GOAL OF THE EXERCISE
Set the data below down again, exactly, with every picture left out.

RECORDS SHOWN
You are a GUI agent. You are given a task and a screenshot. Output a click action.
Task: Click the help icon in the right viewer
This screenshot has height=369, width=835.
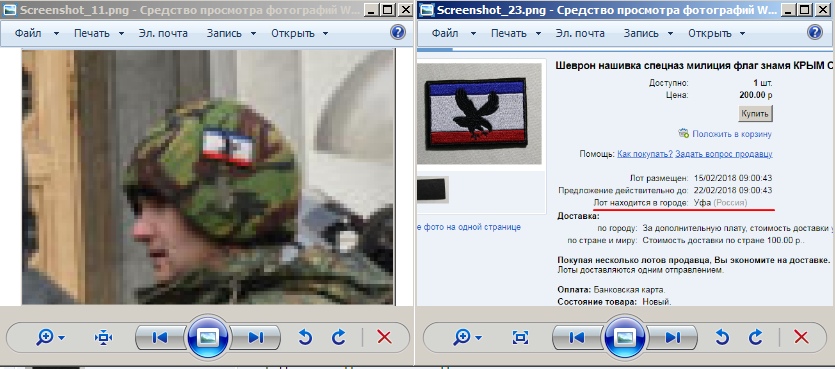point(815,32)
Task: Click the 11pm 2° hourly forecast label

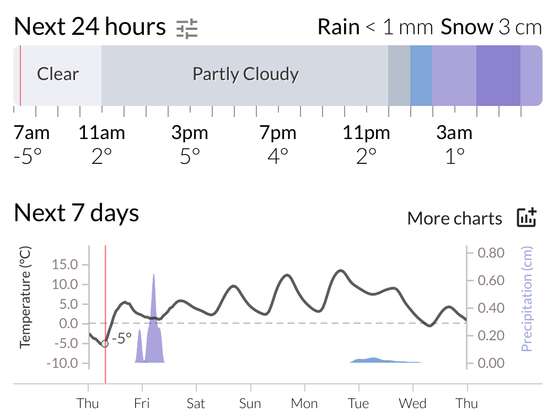Action: (366, 145)
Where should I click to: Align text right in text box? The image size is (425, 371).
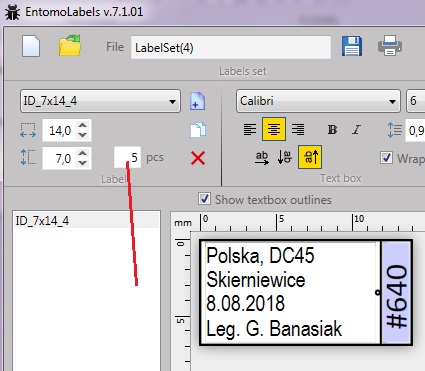point(298,129)
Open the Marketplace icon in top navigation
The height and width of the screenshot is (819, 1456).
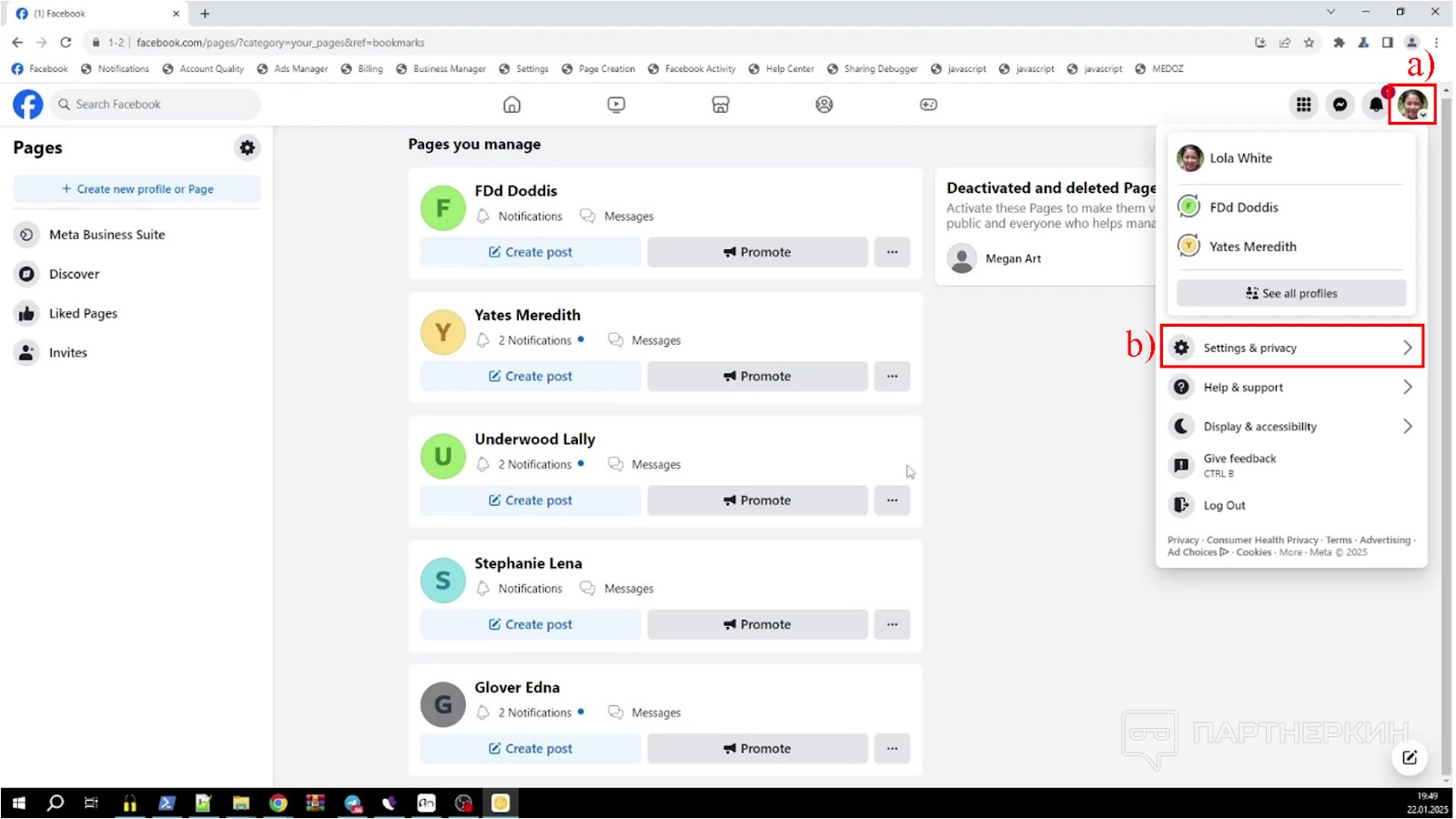click(x=720, y=105)
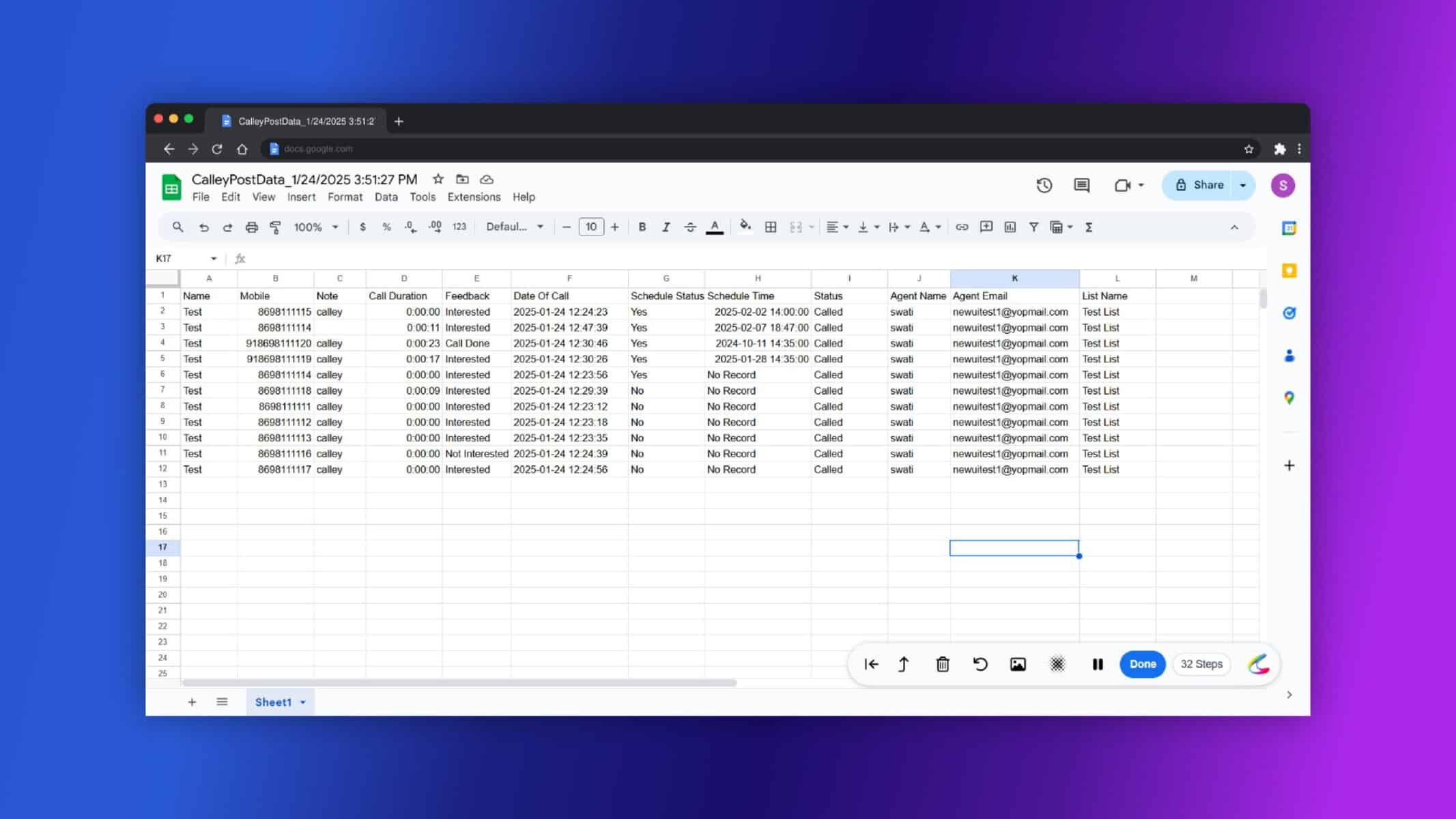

OUTPUT FOR THIS TASK
You are a GUI agent. You are given a task and a screenshot. Output a click action.
Task: Click the help icon in the right viewer
This screenshot has height=369, width=835.
point(815,32)
Task: Click the 11pm 2° hourly forecast label

Action: (366, 145)
Where should I click to: Align text right in text box? The image size is (425, 371).
point(298,129)
Open the Marketplace icon in top navigation
The height and width of the screenshot is (819, 1456).
click(x=720, y=105)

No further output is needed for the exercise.